Company Credibility Erodes as NLRB Investigation over Firing of Six Whistleblowers Continues:

June 3, 2011 - Jimmy John's Workers Union & Industrial Workers of the World
Contacts: Max Specktor, 612-250-7309, Erik Forman 612-598-6205

MINNEAPOLIS- Two months after Jimmy John's fired six workers for blowing the whistle on a company practice of forcing sandwich-makers to work while sick, the IWW Jimmy John's Workers Union has released Minnesota Department of Health documents today revealing eight outbreaks of foodborne illness at franchises across the Twin Cities area in the past five years, seven of which were due to employees working while sick at the chain. The release of the documents seriously erodes the credibility of Minneapolis franchise owner Mike Mulligan who had previously claimed to reporters and employees that, "the company has made more than 6 million sandwiches during its nearly 10 years in business—and no one’s ever gotten sick from eating one." Two of the outbreaks, both caused by sick employees, were at the Mulligans' stores.

"This is smoking gun evidence not only of the seriousness of the public health risk caused by workers being forced to work while sick at Jimmy John's, it also proves that Jimmy John's franchise owner Mike Mulligan willfully lied to the media, the public, and his employees about his food safety track record. We will continue our fight for paid sick days for restaurant workers until Jimmy John's changes their policy to protect workers and the public," said Max Specktor, one of the fired whistleblowers.

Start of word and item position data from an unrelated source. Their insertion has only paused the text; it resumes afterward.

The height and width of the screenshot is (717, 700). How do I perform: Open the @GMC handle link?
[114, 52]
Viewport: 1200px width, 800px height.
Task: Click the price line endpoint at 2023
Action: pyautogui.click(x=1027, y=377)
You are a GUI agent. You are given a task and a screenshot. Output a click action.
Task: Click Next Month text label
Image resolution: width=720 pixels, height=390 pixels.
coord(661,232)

Although franchise owner Mike Mulligan has also publicly denied disciplining workers for calling in sick, the company's own written policy mandates one to two disciplinary 'points' for workers who call in without finding a replacement, even if they have a doctor's note. Workers are fired after accumulating six points. In addition to the threat of discipline for calling in sick, workers are often unable to afford to take a day off if they fall ill because wages at the sandwich chain hover around the federal minimum of $7.25 and the company offers no benefits.

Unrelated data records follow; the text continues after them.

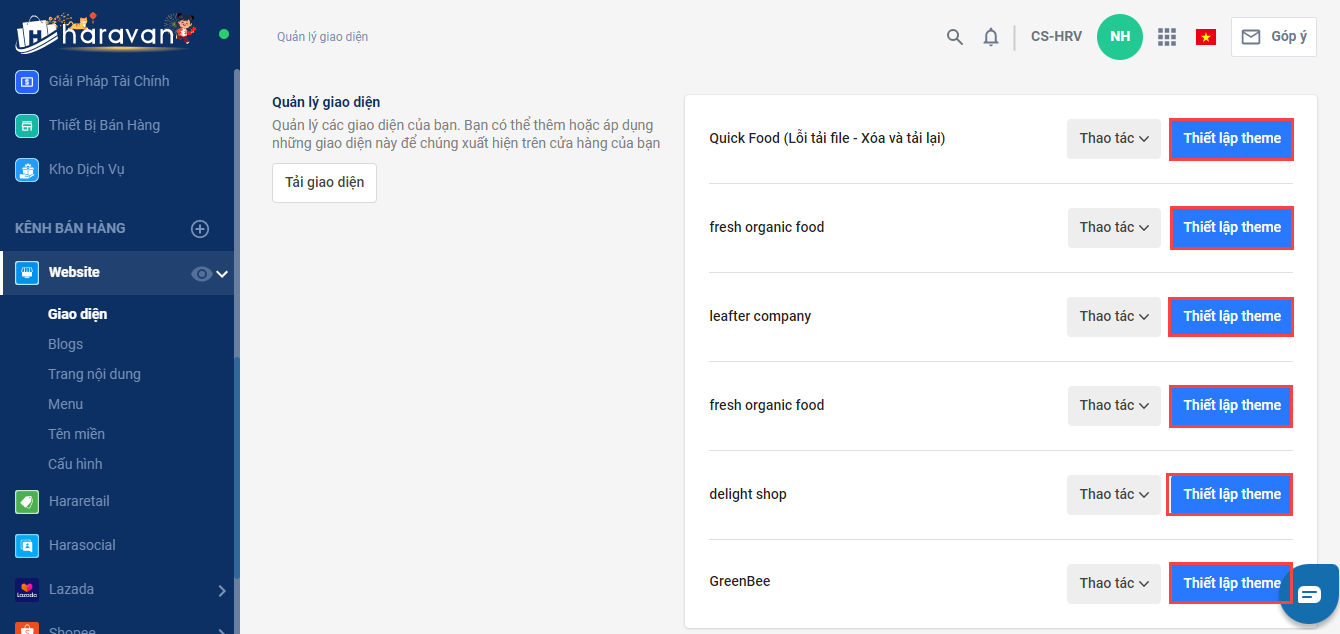
Task: Select Tên miền menu item
Action: [76, 434]
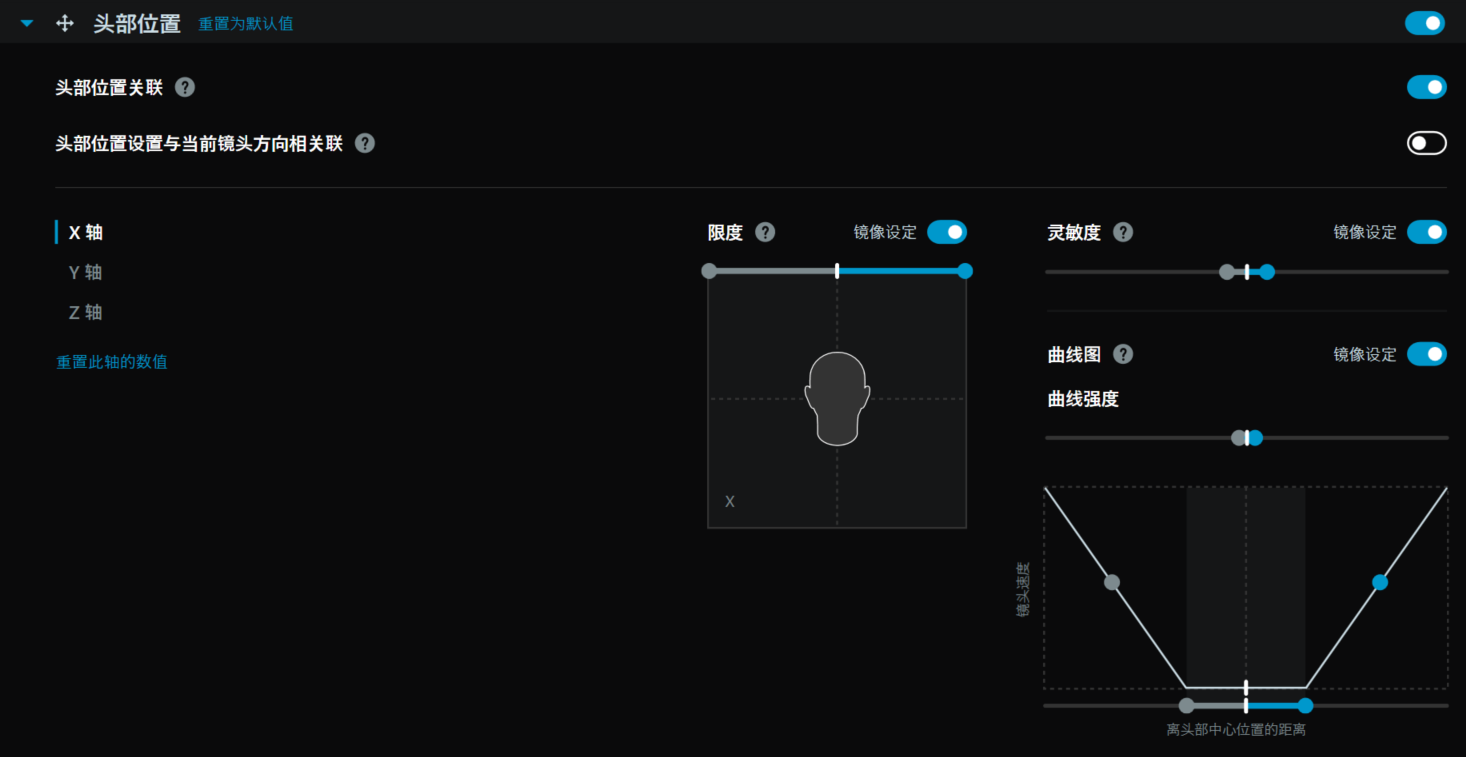1466x757 pixels.
Task: Click the move arrows icon beside 头部位置
Action: tap(65, 23)
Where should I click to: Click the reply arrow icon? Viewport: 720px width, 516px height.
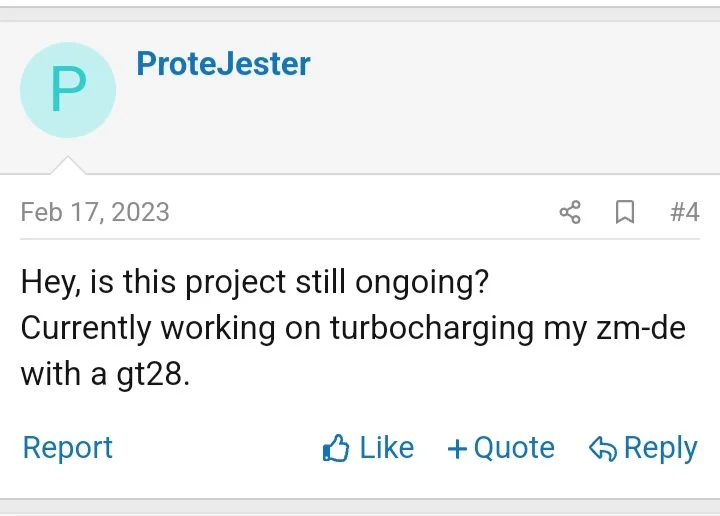point(602,448)
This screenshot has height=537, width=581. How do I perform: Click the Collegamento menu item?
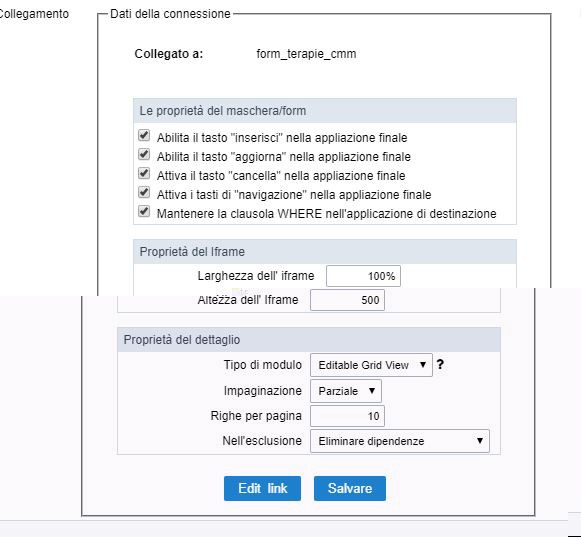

According to results of a survey of 40 sandwich workers conducted by the IWW Jimmy John's Workers Union, the threat of discipline and poverty wages result in an average of at least two workers working while sick at Jimmy John's in Minneapolis every single day. The union plans to release a report highlighting these findings next week.

In an effort to silence employees who blew the whistle on serious food safety hazards at Jimmy John's, the company fired six workers in March for putting up posters demanding the right to call in sick and paid sick days in order to avoid exposing customers to infection.

The fired workers filed a charge with the National Labor Relations Board in April seeking reinstatement to their positions. Although ample case law precedent protects workers' right to inform the public of a labor dispute or unsafe working conditions, the fired Jimmy John's workers' charge has been sent to the NLRB's Division of Advice in Washington, DC for additional investigation due to recent government procedural changes. Union members hope for a legal decision in the coming weeks.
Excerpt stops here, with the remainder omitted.